According to Harrison and Wolf, this increase in the frequency of pairwise conflicts can be explained by two principal factors: economic growth and the proliferation of borders. The number of countries has thus almost quadrupled since 1870, rising from 47 countries in 1870 to 187 in 2001.
Harrison continued: ‘More pairs of countries have clashed because there have been more pairs. This is not reassuring: it shows that there is a close connection between wars and the creation of states and new borders.’
This study has three flaws. One, it includes displays of force rather than actual uses of force. Thus, India and Pakistan are considered to be at war, even though they're not actually in a state of war. The U.S. is considered to be at war with Iran, etc. This isn't good, but it's different than what most people expect when they hear of an increase in wars.
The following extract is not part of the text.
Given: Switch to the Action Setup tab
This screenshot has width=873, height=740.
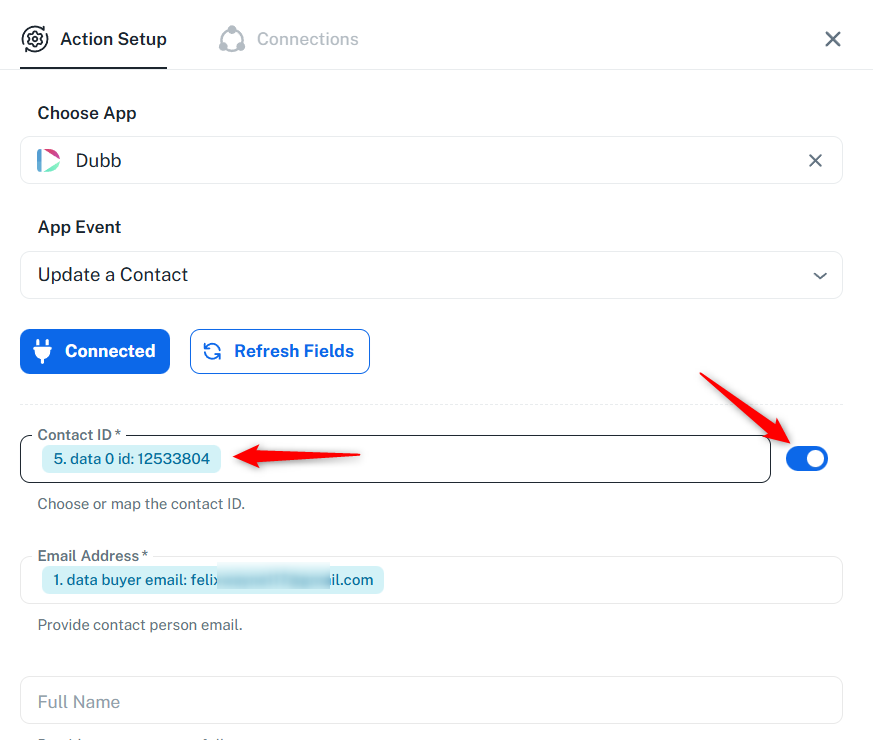Looking at the screenshot, I should pyautogui.click(x=113, y=39).

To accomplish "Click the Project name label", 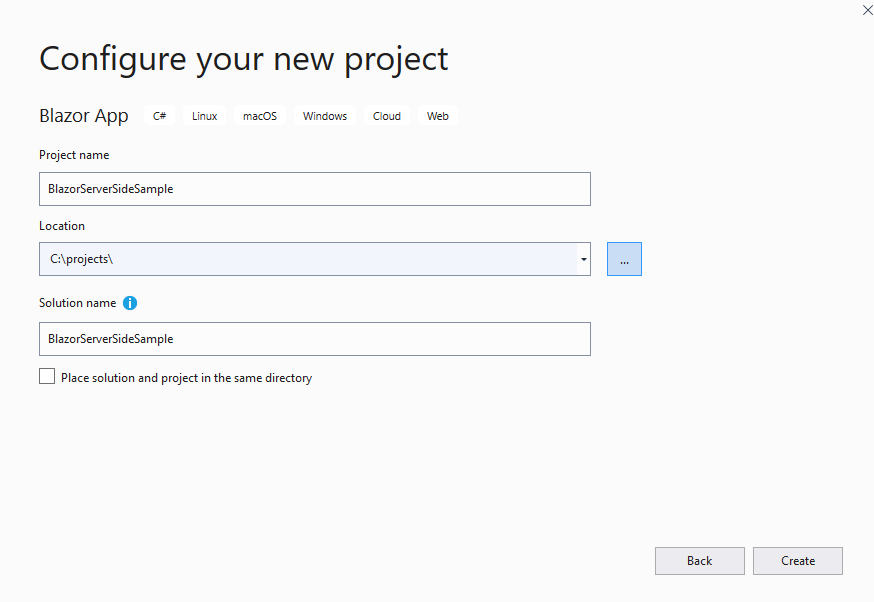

Second, the study leaves out civil wars, rebellions, coups, etc. As the authors note, the number of countries has quadrupled in the last 150 years. All of the earlier civil wars and unrests that formerly occurred internally now have the potential to be wars between separate nations. The actors and grievances haven't necessarily changed, but the way they're measured has. The left side of the graph understates violence compared to the right side of the graph.
Thirdly, the report doesn't measure the intensity of violence. World War I and World War II each count as one war. So does Desert Storm and the Iraqi invasion of Kuwait. The first two wars claimed orders of magnitude more lives than the latter two wars. In this study, they both count exactly the same. Again, that's not what most people would think of when they think about a more violent world.
I think this report (and accompanying graph) are misleading. They give the impression that violence has been steadily increasing over the last 150 years. In fact, the opposite is true. We live in a wonderful time of decreasing violence. War hasn't ended. There are still wars, rebellions, and conflicts. There are still abuses of power and tyranny. But we are far less likely to die from violence than during any other time in human history. I think that's something worth celebrating.